To earn a master’s degree in medieval studies, Grissom, who uses they/them pronouns, devoted their master’s thesis to exploring the lives of anchorites, members of a Christian Monastic tradition primarily practiced by women from the 11th to the 16th century.
Anchorites voluntarily confined themselves to a tiny, windowless room attached to a church for the rest of their lives. The community supplied them with sustenance through one or two small windows, but their only source of interaction was daily Mass that they observed through a window looking into the church. Before they entered the room, they were declared “dead to the world.”
For their thesis, “‘Mi bodi henge wið þi bodi’: Dying with Christ in the Anchorhold,” Grissom’s analyzed two medival anchorite texts, Ancrene Wisse, and Þe Wohunge of ure Lauerd that served as sort of instructional texts.
Senses and Sin
“I was wondering, ‘What in that restrictive process makes it so useful for their spiritual work, and how are their instructional texts helping them imagine their bodies differently in order to do that work?” said Grissom, who will graduate with a Master of Arts from the Graduate School of Arts and Sciences (GSAS) in May.
“In my research, I ended up thinking a lot about the senses because some medieval theologians and philosophers thought that women’s bodies were more connected with the senses, and through the senses, with sin.”

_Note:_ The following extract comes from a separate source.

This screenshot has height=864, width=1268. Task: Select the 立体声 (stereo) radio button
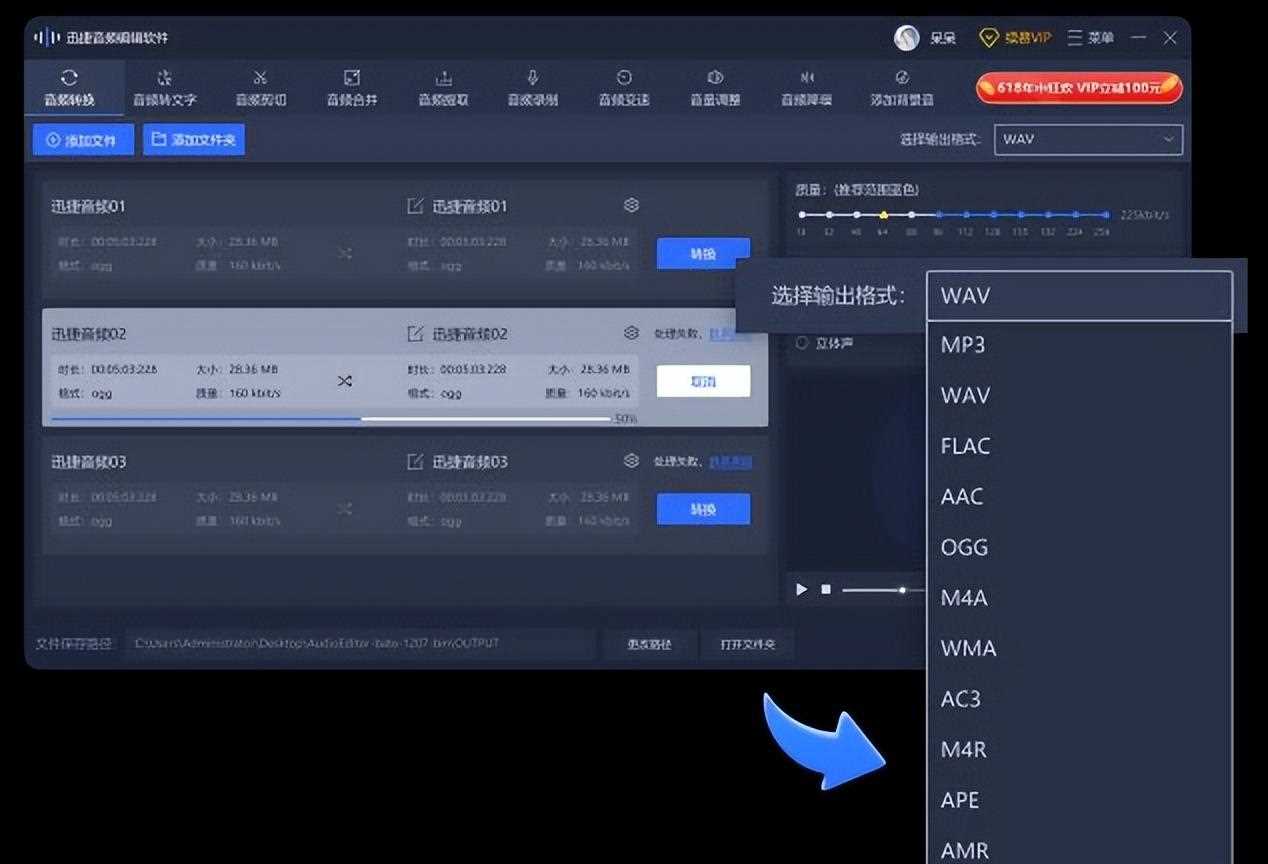(802, 343)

What stood out most in their analysis of the documents was that for an Anchorite, declaring themselves dead and embracing sensory deprivation was not the end of the story. By cutting off their traditional senses, the Anchorite was in fact awakening their “spiritual senses,” and growing closer to God.
“I was really surprised to see that there is this recuperation of the senses in spiritual work. Rather than just this straightforward narrative that medieval men are always suspicious of medieval women’s bodies and their senses, it’s a lot more complicated and nuanced,” they said.

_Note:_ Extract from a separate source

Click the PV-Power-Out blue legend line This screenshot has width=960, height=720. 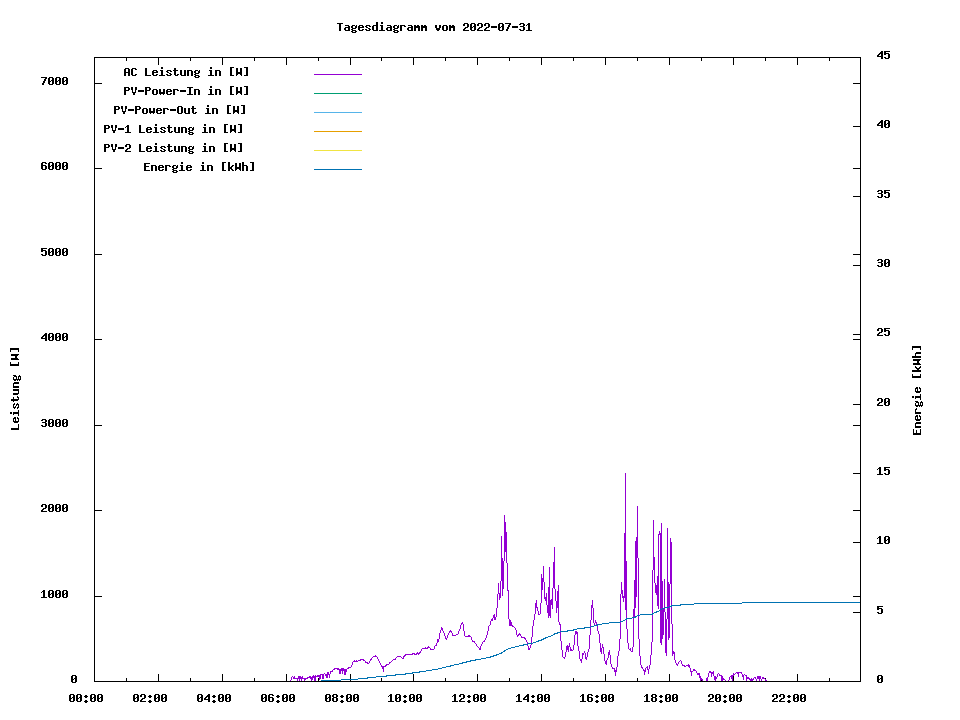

Grissom was drawn to medieval studies because it offers the same sort of interdisciplinary scholarship that they enjoyed as an undergraduate majoring in English and history at the University of Alabama at Birmingham. There, they found themselves studying humanities at a science-heavy institution; and the experience gave them a greater appreciation for the interplay and blend of different disciplines.

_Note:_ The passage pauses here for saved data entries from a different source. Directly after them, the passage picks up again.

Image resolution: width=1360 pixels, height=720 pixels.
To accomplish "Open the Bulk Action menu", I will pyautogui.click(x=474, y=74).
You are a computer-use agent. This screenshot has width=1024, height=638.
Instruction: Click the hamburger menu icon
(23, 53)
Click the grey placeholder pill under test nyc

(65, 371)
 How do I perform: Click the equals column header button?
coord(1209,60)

Linguistics and Medieval Literature
Another draw for Grissom was the opportunity to delve deep into linguistics.
“A really big turning point for me was taking a history of the English language course. It was one of the coolest things I had ever done, getting to see how language changed over time,” they said. “It provided so many insights into the ways that we as people and societies change as well.”
In March, Grissom tied for second place in the GSAS three-minute thesis competition, an annual gathering where graduate students boil down their research projects for the general public.
Last year, they were the recipient of a GSAS Student Support Grant, a Mary Magdalen Impact Fellowship, which supported a research trip they took to Prague last summer, and a Fordham Jewish Studies Fellowship. In 2021, Grissom was also awarded a Loyola Fellowship, an award established by the Jesuits of Fordham that allowed them to develop digital humanities projects, run and attend language reading groups, co-organize a symposium, and develop and submit abstracts for conferences.
New Medievalists: Establishing the Diversity of the Past
In the fall, Grissom will be pursuing a Ph.D. in English at Rutgers University and plans to combat the misappropriation of medieval history by groups such as white supremacists who use Nordic runes to symbolize white supremacy.
“By showing that these are inaccurate uses of the past and that the past was a lot more diverse, a lot of us newer medievalists are trying to establish a historic precedent for the diversity of the present,” they said.
Andrew Albin, Ph.D., an associate professor of English who directed Grissom’s Fordham thesis, said their work illustrates a creative use of the few surviving materials to tell the story of the lived lives of people in the past.
“It humanizes people from the past who might feel really alien to us. The idea of choosing to wall yourself up inside a six-by-six cell for the rest of your life just so that you can pray feels kind of outlandish,” he said.
“It is a kind of practice that we don’t really have an imaginative space for anymore inside our culture. Rather than exoticize it and play up the kind of strangeness of it, [Grissom] tries to get inside the experience.”
Album said Grissom has also shown a knack for building community, reaching out to graduate students in the English Program and moderating panels at a conference for a New York area consortium of Medievalist scholars this month. He called them a natural-born teacher.
Equally important, he said, is Grissom’s commitment to addressing issues of race and ethnicity, gender and sexuality, and disability.
“They have a really remarkable way of finding connections between those political commitments and the work that they do, and of making sure that there’s always a conversation between the kinds of questions that we care about today and how that impacts the kind of work that they take on,” he said.